- Clone
riffl-deployment
- Install and configure Google Cloud CLI https://cloud.google.com/sdk/docs/install
- Install Podman https://podman.io/getting-started/installation
- Install kubectl https://kubernetes.io/docs/tasks/tools/
- Install Helm https://helm.sh/docs/intro/install/
- Install Terraform (optional - if you need to provision a cluster) https://developer.hashicorp.com/terraform/tutorials/aws-get-started/install-cli
- Create a Cloud storage bucket -
BUCKET
- Create a Container Registry repository -
REPOSITORY
- Open terminal and
cd riffl-deployment/docker/k8s/gke-autopilot-terraform
Modify terraform.tfvars
setting a correct project name and a region
project_id = "PROJECT_ID"
region = "REGION"
Deploy to create cluster with name PROJECT_ID-gke
.
terraform apply
- get K8s cluster credentials
- update kubeconfig
gcloud container clusters get-credentials PROJECT_ID-gke --region REGION
gcloud auth configure-docker
Install cert-manager
with Helm
helm repo add jetstack https://charts.jetstack.io
helm install cert-manager \
jetstack/cert-manager \
--create-namespace \
--namespace cert-manager \
--set global.leaderElection.namespace=cert-manager \
--set installCRDs=true
Install flink-kubernetes-operator
with Helm
helm repo add flink-operator-repo https://downloads.apache.org/flink/flink-kubernetes-operator-1.3.1/
helm install flink-kubernetes-operator \
flink-operator-repo/flink-kubernetes-operator
Build Riffl image and note the IMAGE_ID down (e.g. 55a85xxxxxx).

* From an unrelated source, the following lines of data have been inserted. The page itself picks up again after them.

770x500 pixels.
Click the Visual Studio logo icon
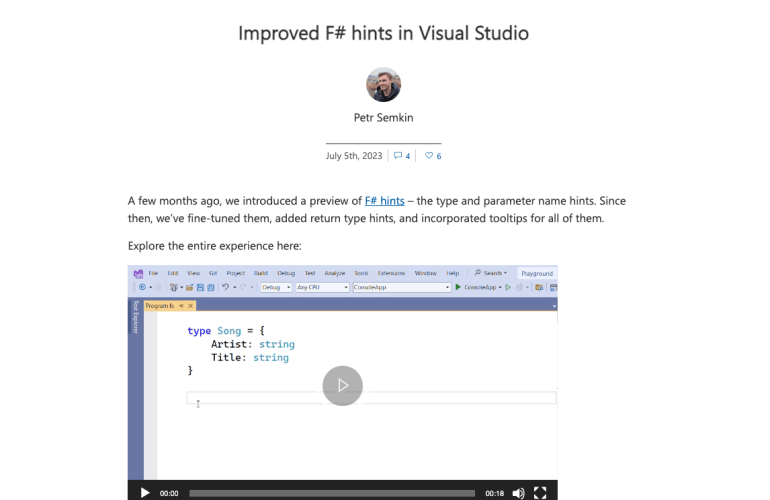(x=138, y=273)
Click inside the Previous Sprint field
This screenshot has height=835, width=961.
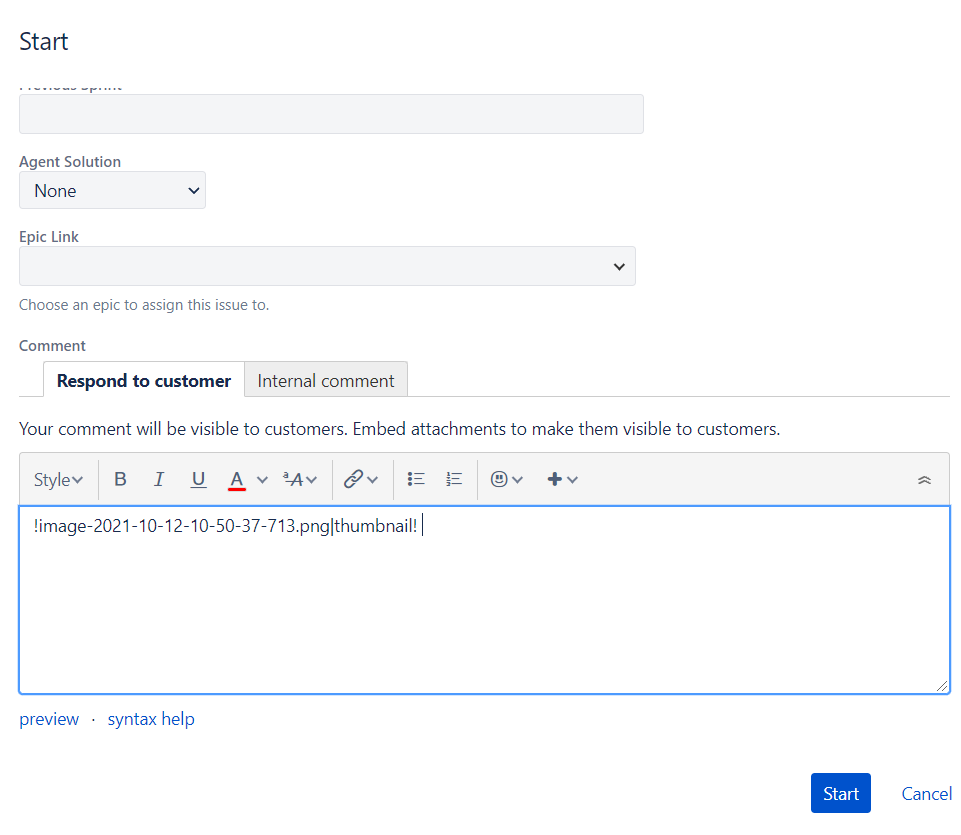330,113
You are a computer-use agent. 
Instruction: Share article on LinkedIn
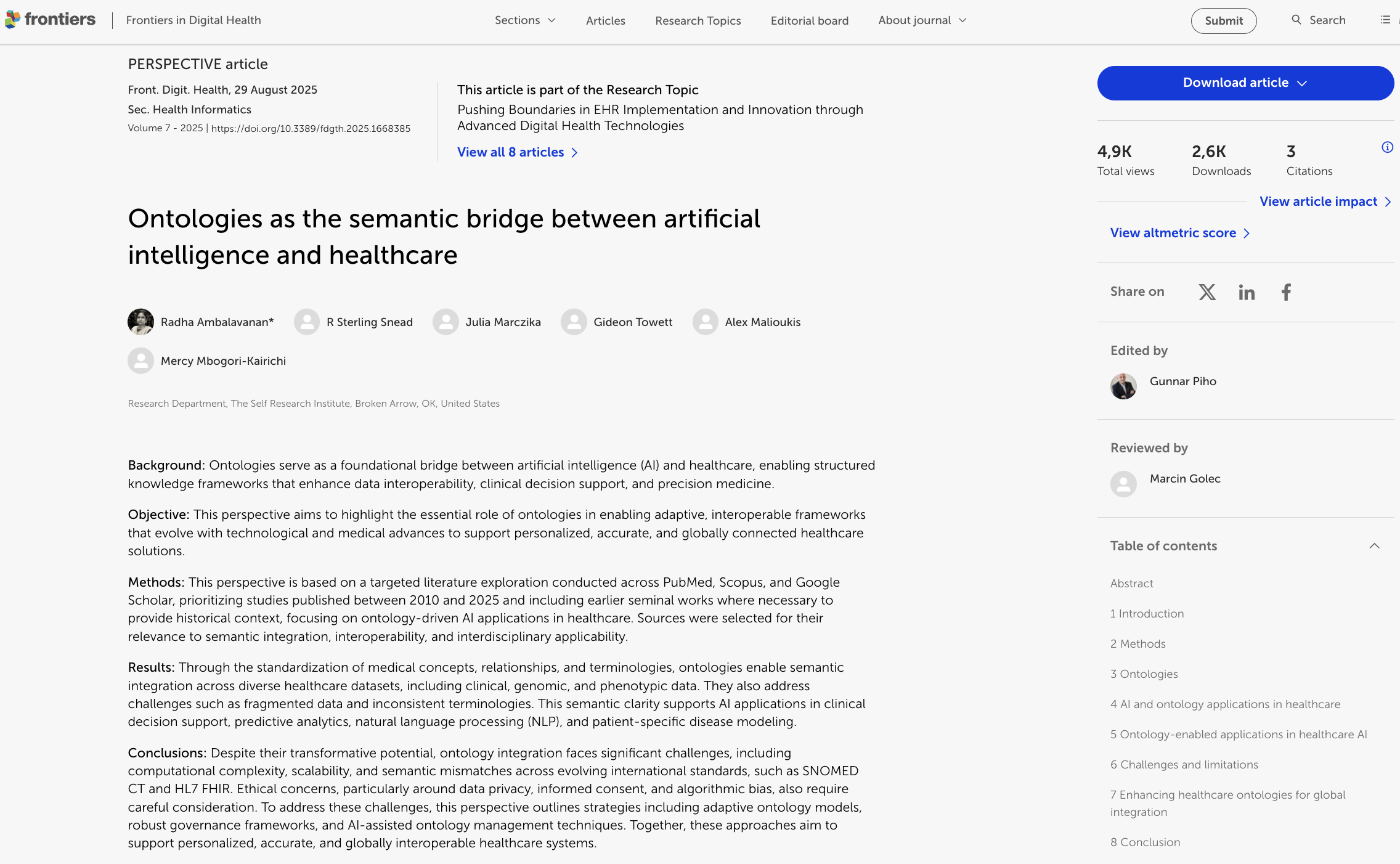1247,292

podman build --platform=linux/amd64 \
--tag riffl \
--build-arg RIFFL_CONFIG_PATH=k8s/gke-autopilot-terraform/example/ \
--build-arg INCLUDE_ICEBERG_AWS=false \
--build-arg INCLUDE_AWS=false \
--build-arg INCLUDE_GCS=true \
--build-arg INCLUDE_PARQUET=true \
../../.
Push the image into the REPOSITORY
export IMAGE_ID=IMAGE_ID
export TAG=0.4-SNAPSHOT
export PROJECT_ID=PROJECT_ID
export REPOSITORY=REPOSITORY
podman tag $IMAGE_ID eu.gcr.io/$PROJECT_ID/$REPOSITORY:$TAG
podman push eu.gcr.io/$PROJECT_ID/$REPOSITORY:$TAG
- get K8s cluster credentials
- update kubeconfig
- upload Riffl configuration file
gcloud container clusters get-credentials PROJECT_ID-gke --region REGION
gcloud auth configure-docker
gcloud storage cp example/application-gcp.yaml gs://BUCKET/
To be able to write into the BUCKET
Riffl needs to be authorized through a service account with write permissions. One approach is to export a service account key and make it available in the containers. For detailed explanation follow https://cloud.google.com/kubernetes-engine/docs/tutorials/authenticating-to-cloud-platform.
kubectl create secret generic riffl-key --from-file=key.json=LOCAL_PATH/application_default_credentials.json
Start
kubectl apply -f riffl.yaml
WebUI
kubectl port-forward svc/riffl-io-rest 8081
The bucket below needs to be accessible by the BigQuery service.
CREATE EXTERNAL TABLE `riffl.sink_default` (
id BIGINT,
type INT,
name STRING,
price DECIMAL,
buyer_name STRING,
buyer_address STRING,
ts TIMESTAMP)
WITH PARTITION COLUMNS
(
dt STRING,
hr STRING,
)
WITH CONNECTION `eu.riffl`
OPTIONS(
hive_partition_uri_prefix = "gs://BUCKET/sink_default",
uris = ['gs://BUCKET/sink_default/*'],
format = "PARQUET",
require_hive_partition_filter = true
);
CREATE EXTERNAL TABLE `riffl.sink_optimized` (
id BIGINT,
type INT,
name STRING,
price DECIMAL,
buyer_name STRING,
buyer_address STRING,
ts TIMESTAMP)
WITH PARTITION COLUMNS
(
dt STRING,
hr STRING,
)
WITH CONNECTION `eu.riffl`
OPTIONS(
hive_partition_uri_prefix = "gs://BUCKET/sink_optimized",
uris = ['gs://BUCKET/sink_optimized/*'],
format = "PARQUET",
require_hive_partition_filter = true
);
SELECT
avg(price),
min(ts),
max(ts)
FROM riffl.sink_optimized
WHERE type = 1
AND dt = '2023-01-26';